Actualisé 12.06.2020 à 09:17

Les mouvements féministes dans la rue dimanche

Grève

La grève féministe fait son retour dimanche. Les organisations appellent à descendre dans la rue, car elles estiment que la pandémie a renforcé les raisons qui les ont amenés à faire grève il y a un an.

Le 8 mars dernier à Lausanne, lors de la Journée internationale des droits des femmes, les manifestantes ont déjà donné le ton de cette grève des femmes édition 2020.

Le 8 mars dernier à Lausanne, lors de la Journée internationale des droits des femmes, les manifestantes ont déjà donné le ton de cette grève des femmes édition 2020.

Christophe Bott, Keystone

Le vendredi 14 juin 2019, les rassemblements qui avaient regroupé plusieurs centaines de milliers de personnes à travers la Suisse, avaient donné lieu à des revendications tous azimuts. L'Union syndicale suisse (USS) mettait l'accent sur l'égalité dans le monde du travail, tandis que Caritas déplorait le fait que la pauvreté touche davantage les femmes que les hommes en Suisse. Amnesty International souhaitait de son côté attirer l'attention sur l'ampleur des violences sexuelles à l'égard des femmes.

15h24

La pandémie de Covid-19 a renforcé les raisons menant à faire grève il y a un an, peut-on lire sur la page internet annonçant la journée de grève. Sexisme, racisme, homo- et transphobie, violences sexuelles, discriminations et exploitation «se sont renforcés avec la crise sanitaire et avec la crise économique qui lui emboîte le pas».

A 15h24, l'instant à partir duquel les femmes ne sont plus payées, selon les statistiques de la différence salariale entre les sexes, le collectif appelle la population à occuper l'espace sonore et à brandir des pancartes. La sortie de la crise sanitaire doit être féministe, résume le collectif.

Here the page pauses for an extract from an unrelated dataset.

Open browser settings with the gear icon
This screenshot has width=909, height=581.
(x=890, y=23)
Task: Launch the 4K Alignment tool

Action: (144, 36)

Dimanche, ce sont 194 évènements prévus aux quatre coins de la Suisse qui sont annoncés sur le site www.14juin.ch. Vingt-sept se tiendront dans l'arc lémanique, six en Valais et 12 au moins le long de l'arc jurassien. Dans le canton de Fribourg, les manifestants sont attendus dans la capitale.

Quinze revendications

La Coordination romande des Collectifs pour la grève féministe et des femmes a élaboré 15 revendications pour une sortie féministe et écologique du Covid-19. L'essentiel des revendications se rapprochent de celles des partis de gauche et des syndicats. Avec la crise due au coronavirus, les demandes concernant le secteur de la santé, l'économie domestique et la violence domestique sont plus appuyées pour ce 14 juin 2020. Il est demandé d'investir 60 milliards de francs dans les services publics, soit la même somme que celle investie par la Confédération en raison de la crise. A terme, toute la chaîne sanitaire doit être un service public «et cesser d'être soumise à la logique du profit».

Revendications et garanties

Si la pandémie a mis sous pression le milieu hospitalier, elle a également frappé de plein fouet les employés de l'économie domestique, dont beaucoup se sont retrouvés sans travail et sans salaire du jour au lendemain. Pour remédier à cette situation, la Coordination réclame un fonds national qui garantisse une allocation de chômage à celles qui travaillent dans ce secteur, quel que soit leur statut.

Par ailleurs, le coronavirus «a imposé de nouveau le silence sur la violence machiste», estime le collectif, qui considère que cette violence continue et s'aggrave à cause du confinement. Il juge qu'il faut débloquer des fonds à tous les niveaux pour ouvrir des centres pour les mineures et les femmes dans toutes les communes pour y trouver protection, recevoir des conseils et pouvoir échanger.

Les dispositions concernant les personnes à risque sont considérées comme insuffisantes, en particulier pour les femmes enceintes. Ces personnes doivent pouvoir rester chez elles et avoir une allocation perte de gain jusqu'à la fin de la pandémie si elles ne peuvent pas travailler à distance.

Femmes sous-représentées

Enfin, le collectif insiste sur la représentation paritaire des femmes dans toutes les institutions politiques et les organes décisionnels de l'Administration fédérale, cantonale et communale. Récemment, plus d'une vingtaine d'organisations féminines ont demandé dix sièges pour des femmes dans l'état-major du Conseil fédéral chargé de gérer la crise du coronavirus (EMCC). Elles ont pointé du doibgt leur sous-représentation dans la prise de décision.